Advocates for Seals to File Suit Over Decision to Dredge Beach

Times Staff Writer

The activists, land-use planners and politicians have had their chance to settle the dilemma of seals versus humans at the Children’s Pool in La Jolla. And now, the courts will have their turn.

A pro-seal group will file a lawsuit today in hopes of overturning a recent decision by the San Diego City Council to dredge the beach to make it safe for public use. The group says the city’s real motive is to oust the seals.

An earlier suit filed by swimmers and La Jolla residents, urging the city to remove the seals, is still pending.


The beach is meant for the children of San Diego under the 1931 bequest of philanthropist Ellen Browning Scripps, who donated the money to build a seawall that makes the area safer for young swimmers. For decades, generations of children swam there.

Around 1997, seals began to move in, setting off a passionate fight between pro-seal and pro-children factions. Subsequent contamination from seal feces has made the beach all but unfit for humans.
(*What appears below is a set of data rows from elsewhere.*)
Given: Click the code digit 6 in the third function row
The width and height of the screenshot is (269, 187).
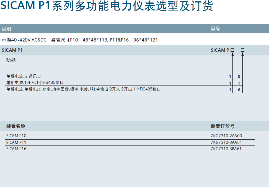Looking at the screenshot, I should point(239,90).
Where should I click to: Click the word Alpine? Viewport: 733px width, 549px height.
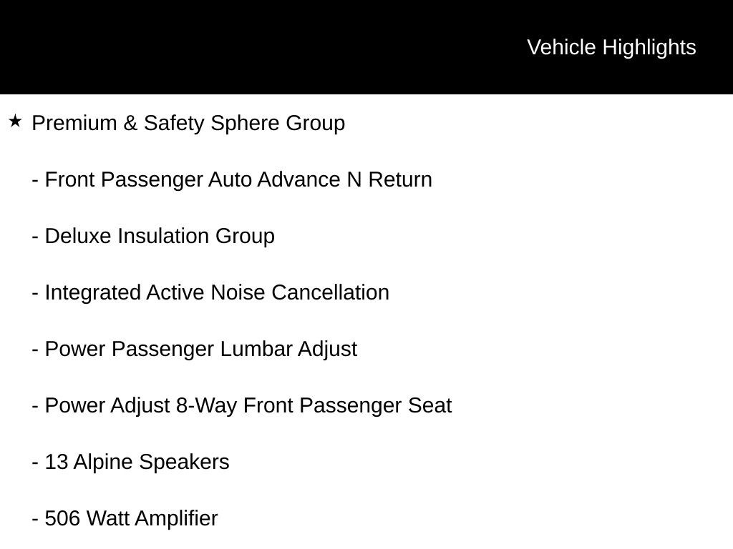tap(104, 462)
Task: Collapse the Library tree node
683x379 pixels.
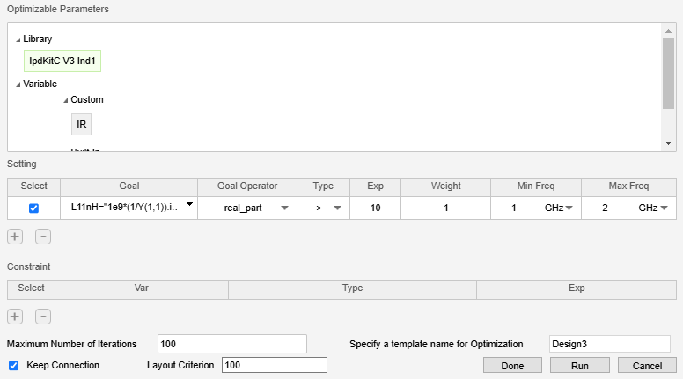Action: (x=18, y=40)
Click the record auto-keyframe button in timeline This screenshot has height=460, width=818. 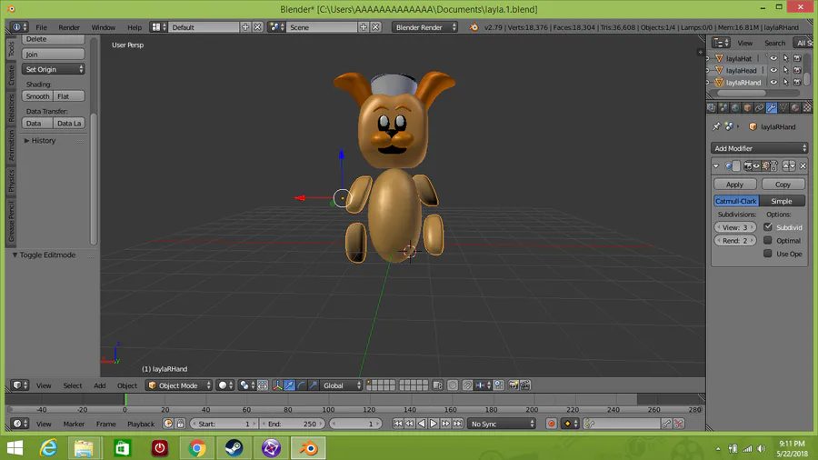[x=552, y=424]
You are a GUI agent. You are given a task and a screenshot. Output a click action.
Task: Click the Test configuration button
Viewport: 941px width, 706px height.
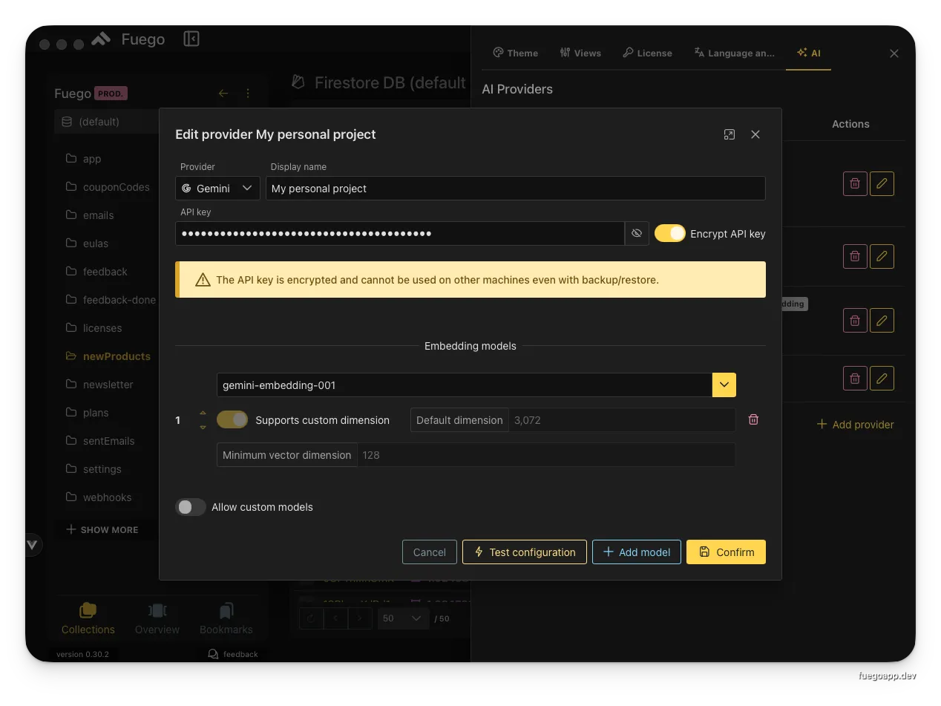click(x=524, y=552)
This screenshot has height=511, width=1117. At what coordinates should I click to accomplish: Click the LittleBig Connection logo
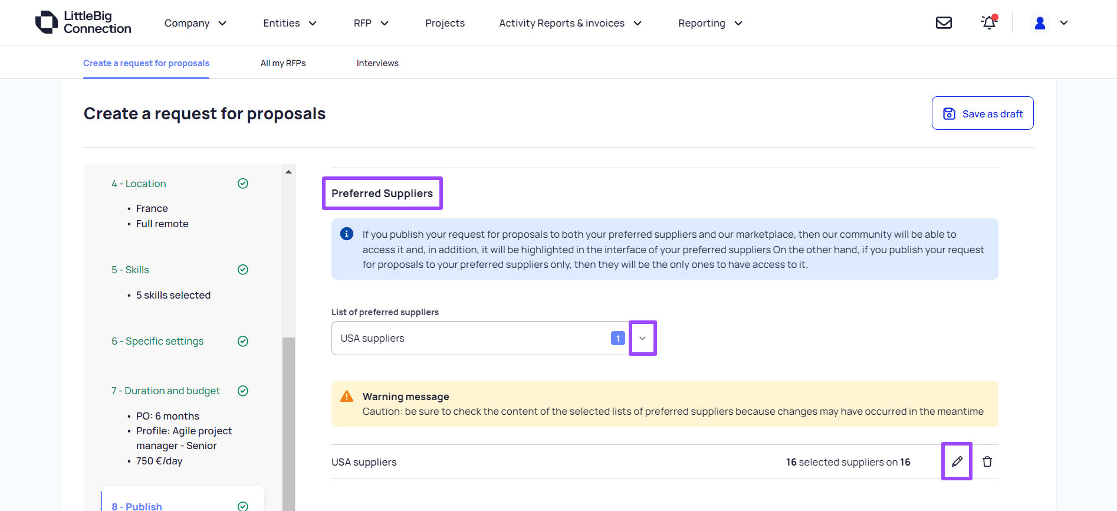pyautogui.click(x=83, y=22)
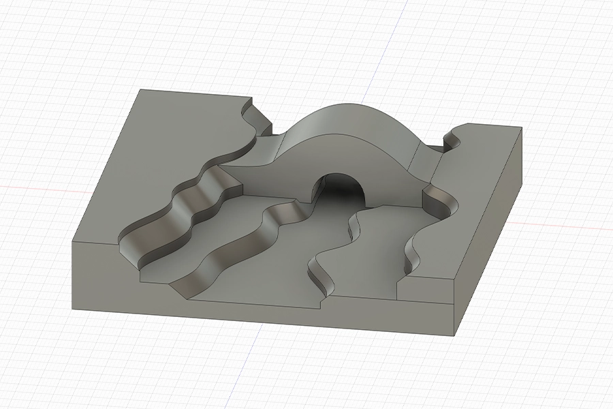Viewport: 613px width, 409px height.
Task: Click the long front vertical face of the base
Action: click(259, 305)
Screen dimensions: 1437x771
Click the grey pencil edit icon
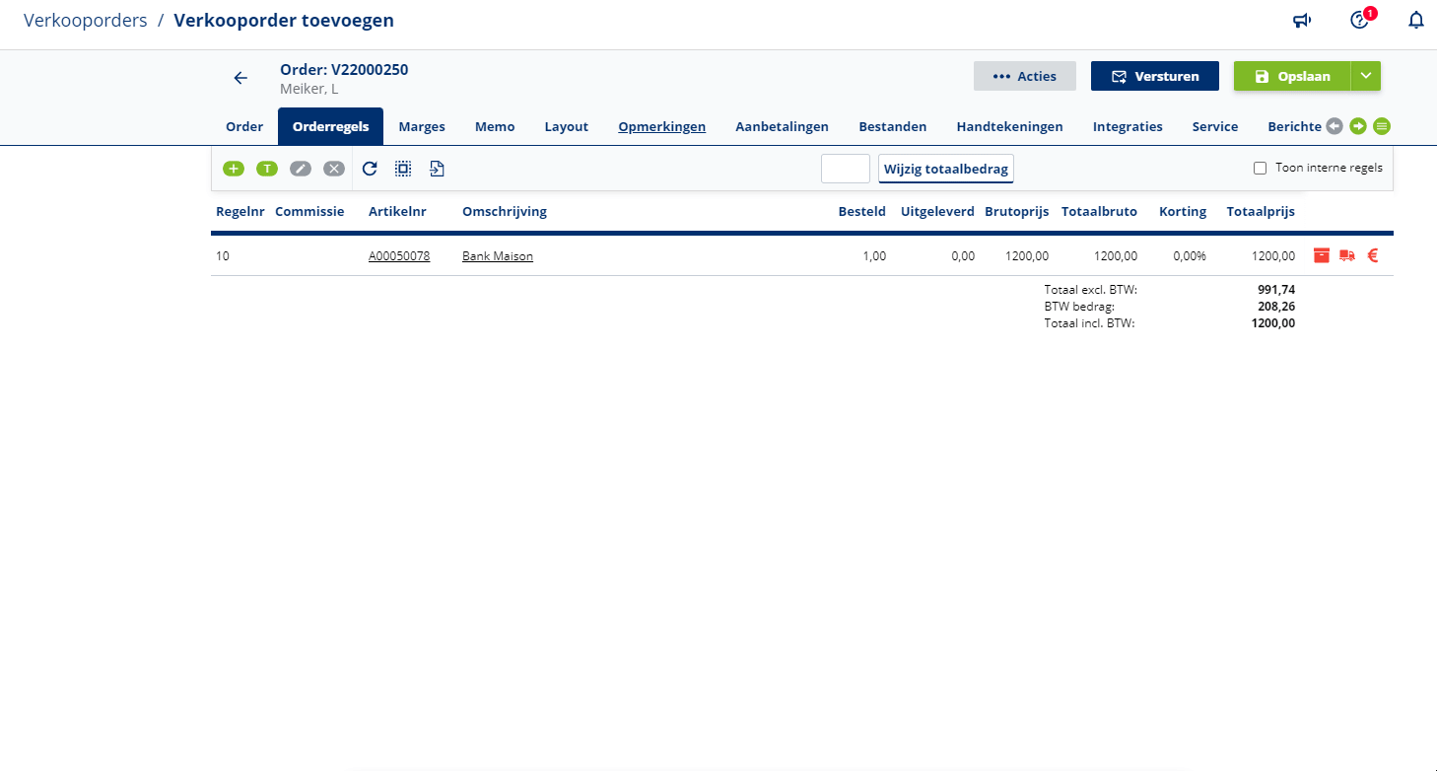coord(301,169)
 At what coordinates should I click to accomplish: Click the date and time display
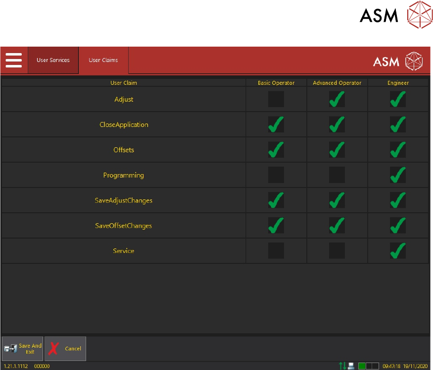tap(405, 366)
“San Diego is well known for its real, or purported, concern for animals, but those animals are captive at the zoo or Sea World,” said Henry Mark Holzer, attorney and spokesman for the Save the San Diego Seals Coalition.

“Here we have real animals living in the open,” he said. “It’s time for San Diego to live up to its reputation.”
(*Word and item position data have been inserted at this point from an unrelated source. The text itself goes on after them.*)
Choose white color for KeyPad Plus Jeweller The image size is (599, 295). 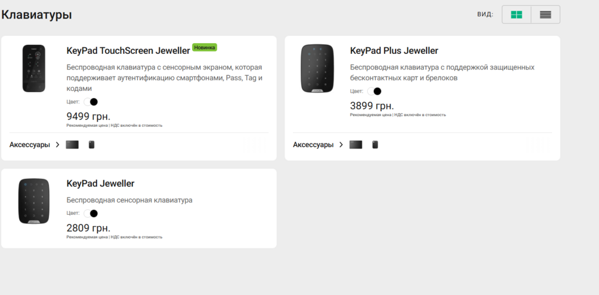(370, 92)
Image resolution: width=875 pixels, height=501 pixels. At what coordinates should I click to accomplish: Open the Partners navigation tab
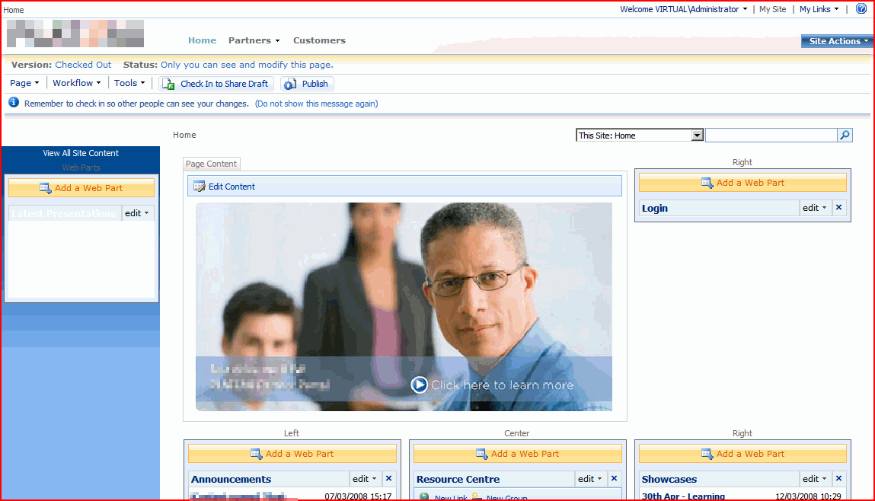(254, 40)
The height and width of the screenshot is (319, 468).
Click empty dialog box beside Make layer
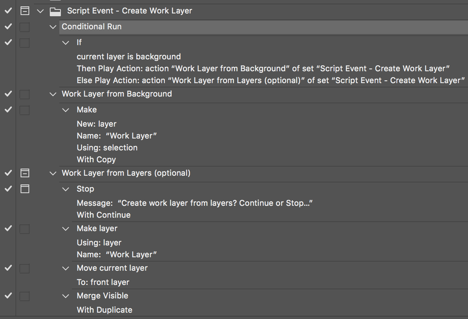25,228

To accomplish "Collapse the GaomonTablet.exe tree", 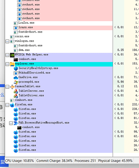I will [7, 87].
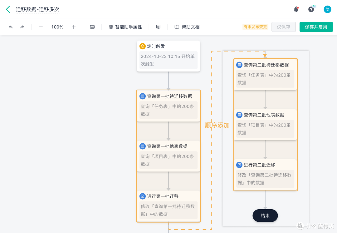Viewport: 337px width, 233px height.
Task: Rename flow title 迁移数据-迁移多次
Action: (37, 9)

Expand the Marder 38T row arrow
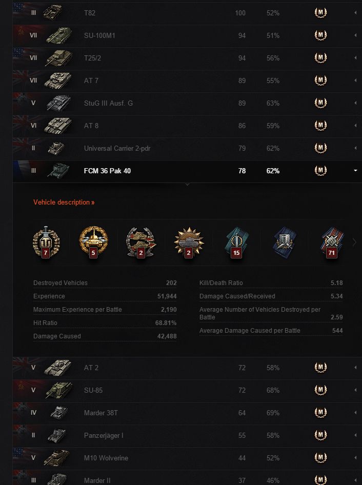355,413

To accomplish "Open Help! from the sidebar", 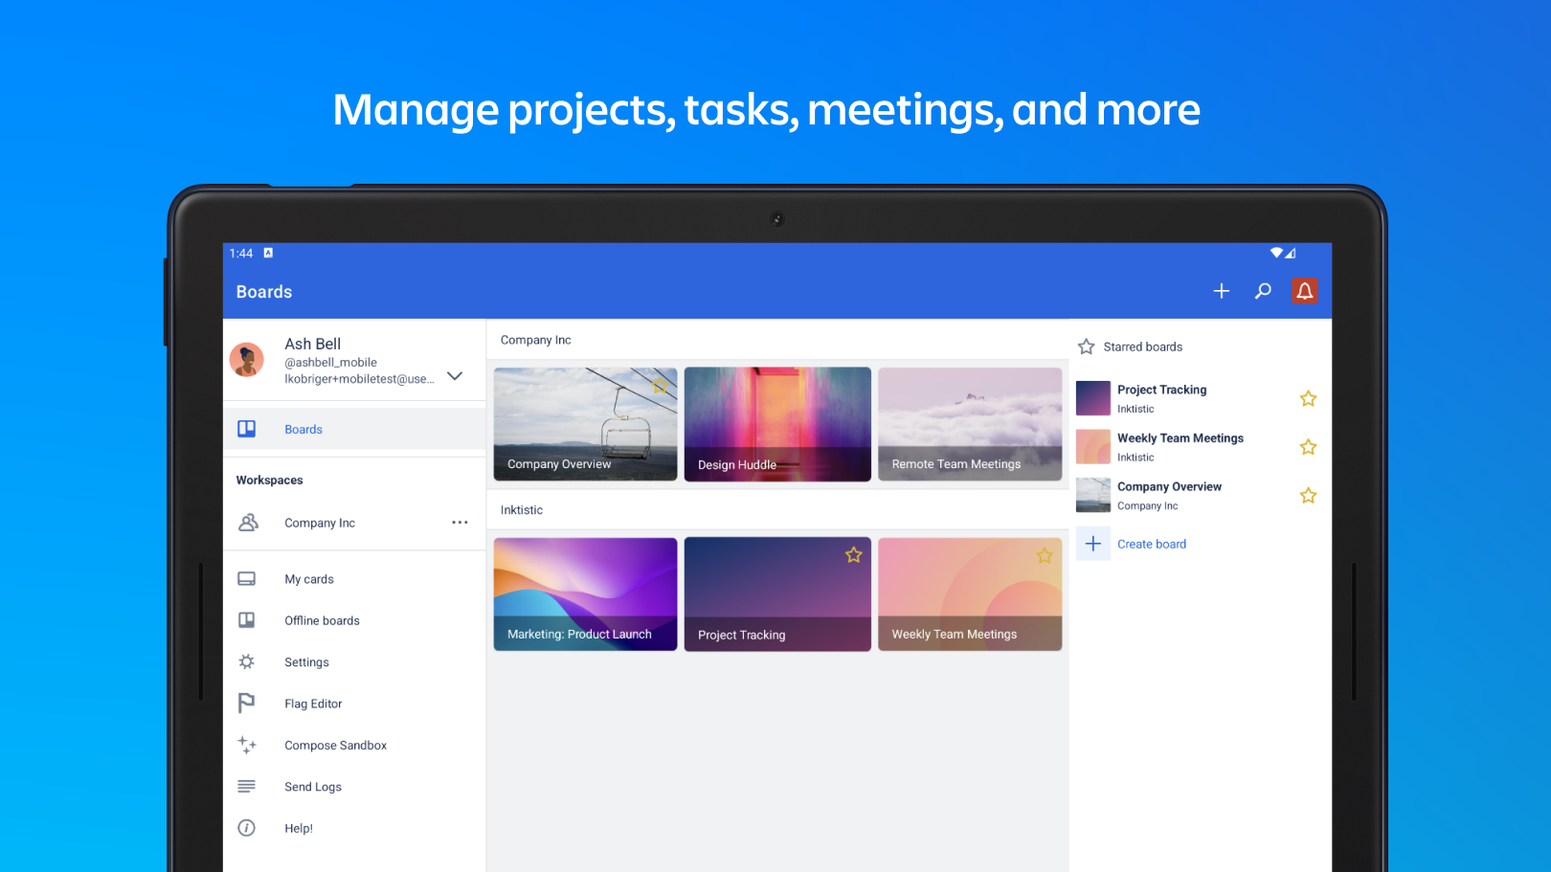I will (x=298, y=828).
Lawyers for the National Oceanographic and Atmospheric Administration, which enforces the Marine Mammal Act that protects the seals, have assured city officials that dredging is permissible if it is being done to eradicate a health hazard.

The coalition’s lawsuit asserts that the city in 1994 made itself responsible for the seals’ well-being by adopting an offshore rock as a seal sanctuary. The group also contends that dredging is a waste of public money.
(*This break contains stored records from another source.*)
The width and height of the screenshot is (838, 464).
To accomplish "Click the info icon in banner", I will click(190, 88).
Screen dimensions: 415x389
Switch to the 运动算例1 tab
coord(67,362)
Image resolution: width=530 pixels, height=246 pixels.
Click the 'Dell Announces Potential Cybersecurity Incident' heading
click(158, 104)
Last month, after five hours of impassioned debate, the council voted 5 to 3 for dredging the beach to allow a greater tidal flushing action. The plan, which could cost between $250,000 and $500,000, would also reduce the size of the beach.

Some days, about 200 seals lounge at the beach. Tour buses stop there for pictures.

After the council vote, city workers removed signs warning the public to leave the seals alone. The pro-seal coalition said the act encouraged so-called seal-icide, noting that two of the animals have died under mysterious circumstances.

But Councilman Scott Peters, who represents La Jolla, says the dredging is aimed at making the beach usable by both seals and humans.

If wild animals took over a city park on land, the city would not hesitate to protect the public, he said.

“I don’t understand the emotion of it,” he said of the pro-seal groups. “I’ve seen it, but I don’t understand it.”